Tamir held up his phone and said, “You think I’m playing games?”

Boom shakalaka!





THE SECOND SYNAGOGUE


No synagogue is sentient, but just as Sam believed that all things are capable of longing, so did he believe that all things have some awareness of their imminent end: he would tell fires “It’s OK” as the last embers hummed, and apologize to the three-hundred-million-odd sperm before flushing them on their way to wastewater treatment. No synagogue isn’t sentient.

When Sam got home from Model UN, he went straight into Other Life, like a smoker racing to get outside Sydney Airport. His iPad awoke with a memo on the screen: Max’s explanation of Samanta’s death, their father’s guilt (as in, culpability), and his own profound guilt (as in, the feeling of culpability). Sam read it twice—for clarification, and to defer the confrontation with reality.

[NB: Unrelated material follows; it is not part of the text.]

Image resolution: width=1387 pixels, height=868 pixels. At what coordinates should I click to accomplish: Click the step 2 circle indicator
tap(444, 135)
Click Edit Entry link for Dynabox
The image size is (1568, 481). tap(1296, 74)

His failure to spaz upon learning that Max wasn’t playing a sick joke surprised him. Why wasn’t he breaking his iPad over his bedpost, or screaming things that couldn’t be taken back at someone who didn’t deserve them, or at least crying? He wasn’t in any way indifferent to Samanta’s death, and he certainly hadn’t reached some epiphany that it was “only a game.” It wasn’t only a game. What awareness did Samanta have of her imminent end? No avatar isn’t sentient.

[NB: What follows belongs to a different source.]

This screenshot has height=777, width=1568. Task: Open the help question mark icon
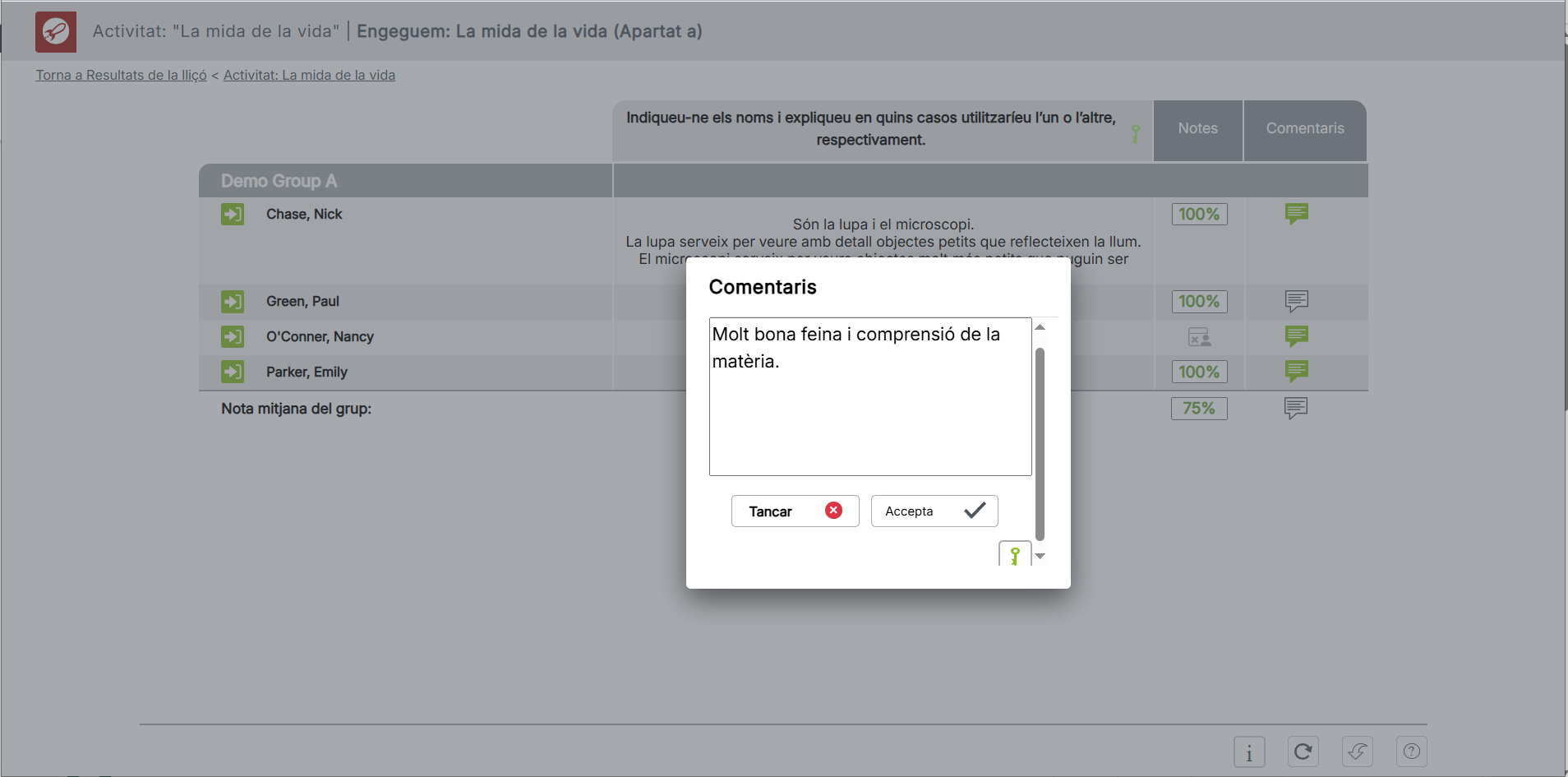(x=1411, y=752)
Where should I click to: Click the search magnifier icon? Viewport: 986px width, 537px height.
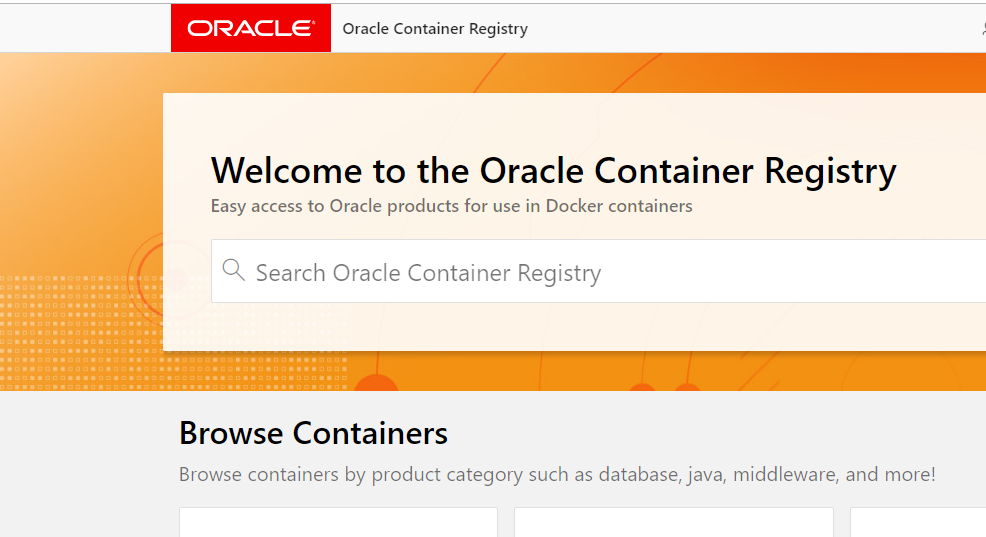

Every Skype session with his great-grandfather began with “I see you” and ended with “See you.” Sam was bothered by the knowledge that one such conversation would be their last, and that there ought to, at some point, be some acknowledgment of some version of that fact. They had skyped early the previous morning, as Sam hastily packed for Model UN—Isaac awoke before the sun rose, and went to bed before it set. They never talked for more than five minutes—despite having had it explained to him a hundred times that skyping doesn’t cost anything ever, Isaac refused to believe that longer conversations didn’t cost more—and this one had been particularly brief. Sam shared the vaguest description of the upcoming school trip, confirmed that he wasn’t sick or hungry and that no, he wasn’t “seeing anyone.”